Tough thing to do - to fix it. Under the trees is overexposed. The foreground trees looks soft.
What are the details - use tripod?, shutter, lens, fstop
If reshooting I would use a nd grad filter upside down or the flash. The biggest challenge is that under the trees is overexposed but exposing less will underexpose the leaves. Thus a flash with a lower exposure might help or the upside down nd grad.
Softness on trees either suggests a slow shutter hand held or need for higher fstop.
I played with it in photoshop but was not able to solve the overexposure below tree because it was so severe.
Converting to b/w helps a bit but still looks to overexposed under trees.
^thanks for the advice, I will definetly try using flash next time.

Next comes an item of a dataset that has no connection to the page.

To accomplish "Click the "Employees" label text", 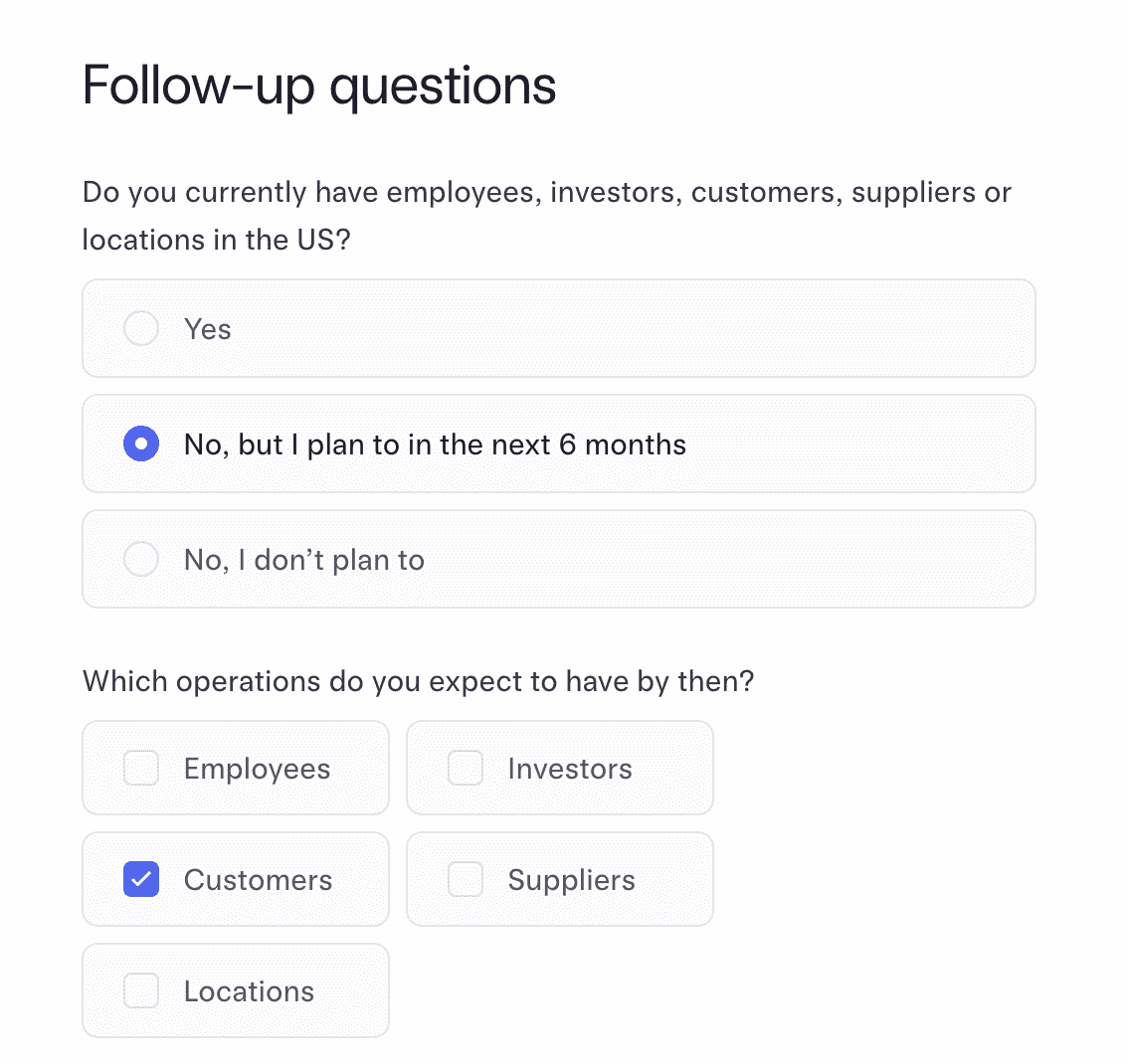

Wow, haha, I dont think I can do a slow shutter hand held, I can barely hold a 3 or 4 - shaky hands.
I was mainly trying to get a light trail of the cars, not really worrying about exposure and such, but this was the best shot I got out of the series I took, but still a bit sketchy.
My first question was what you were trying to accomplish with the picture.
If it's the light trails of the cars, try a new composition that emphasizes those. I would try to find a dark background that they will show up well against. For example, you could show from above so that they are against the dark pavement, or you could find a long dark colored wall that isn't lit, and shoot them against that. With this shot, in order to have a long enough exposure for the car lights, you end up with a really bright background that the lights disappear in (I didn't really even notice they were there until your second post where you said that you were trying to show them).